Unlock the Power of Your Data: Fine-Tune LLMs with Easy Dataset

Tired of wrestling with complex tools to prepare your data for Large Language Models (LLMs)? Easy Dataset simplifies the entire process, empowering you to transform your domain expertise into high-quality training data. Stop wasting time on tedious data preparation and start fine-tuning your LLMs for optimal performance with this intuitive and powerful tool.

Key Benefits: Why Choose Easy Dataset?

Streamlined Workflow: Transform raw documents into structured datasets ready for LLM fine-tuning.
Enhanced Model Performance: Improve accuracy and relevance by training on domain-specific data.
Increased Efficiency: Save time and resources with automated data processing and generation.
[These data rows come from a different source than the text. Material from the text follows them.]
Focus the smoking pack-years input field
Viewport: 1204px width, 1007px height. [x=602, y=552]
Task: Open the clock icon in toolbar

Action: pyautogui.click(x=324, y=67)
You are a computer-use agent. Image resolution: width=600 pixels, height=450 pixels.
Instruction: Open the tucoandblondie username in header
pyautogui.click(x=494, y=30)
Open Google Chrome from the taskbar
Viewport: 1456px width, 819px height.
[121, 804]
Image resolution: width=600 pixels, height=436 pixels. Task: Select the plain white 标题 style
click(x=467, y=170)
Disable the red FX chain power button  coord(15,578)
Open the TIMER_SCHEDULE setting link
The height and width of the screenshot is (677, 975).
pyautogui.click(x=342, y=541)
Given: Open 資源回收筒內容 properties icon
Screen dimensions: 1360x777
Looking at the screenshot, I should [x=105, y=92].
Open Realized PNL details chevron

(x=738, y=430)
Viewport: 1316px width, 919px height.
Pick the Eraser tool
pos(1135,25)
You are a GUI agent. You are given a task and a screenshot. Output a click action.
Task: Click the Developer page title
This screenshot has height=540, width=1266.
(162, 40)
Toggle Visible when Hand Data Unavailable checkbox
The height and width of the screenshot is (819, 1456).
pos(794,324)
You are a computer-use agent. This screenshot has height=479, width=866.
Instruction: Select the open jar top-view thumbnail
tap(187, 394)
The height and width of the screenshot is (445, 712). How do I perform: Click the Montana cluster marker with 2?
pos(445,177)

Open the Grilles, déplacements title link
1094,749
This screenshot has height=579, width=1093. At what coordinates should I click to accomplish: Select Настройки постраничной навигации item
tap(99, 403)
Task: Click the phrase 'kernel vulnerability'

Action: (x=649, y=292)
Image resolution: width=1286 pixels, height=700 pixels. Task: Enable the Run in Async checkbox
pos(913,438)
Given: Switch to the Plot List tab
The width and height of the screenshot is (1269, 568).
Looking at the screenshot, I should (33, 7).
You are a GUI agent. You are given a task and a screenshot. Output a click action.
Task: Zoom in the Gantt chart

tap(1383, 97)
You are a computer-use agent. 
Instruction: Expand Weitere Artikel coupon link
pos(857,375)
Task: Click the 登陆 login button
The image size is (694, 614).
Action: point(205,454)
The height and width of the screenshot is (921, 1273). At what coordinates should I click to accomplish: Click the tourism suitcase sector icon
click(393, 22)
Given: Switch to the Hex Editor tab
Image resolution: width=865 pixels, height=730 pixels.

Features That Make a Difference

Easy Dataset boasts a comprehensive suite of features designed to accelerate your LLM fine-tuning workflow:

Intelligent Document Processing: Automatically split Markdown files into logical segments for focused training.
Smart Question Generation: Extract relevant questions from text segments, ensuring comprehensive coverage of your data.
Automated Answer Generation: Leverage LLM APIs to generate detailed answers, reducing manual effort.
Flexible Editing: Refine questions, answers, and datasets at any stage to ensure data quality.
Versatile Export Options: Export datasets in Alpaca, ShareGPT, JSON, and JSONL formats for seamless compatibility.
Broad Model Compatibility: Works with any LLM API following the OpenAI format, giving you flexibility.
User-Friendly Interface: An intuitive UI makes Easy Dataset accessible to both technical and non-technical users.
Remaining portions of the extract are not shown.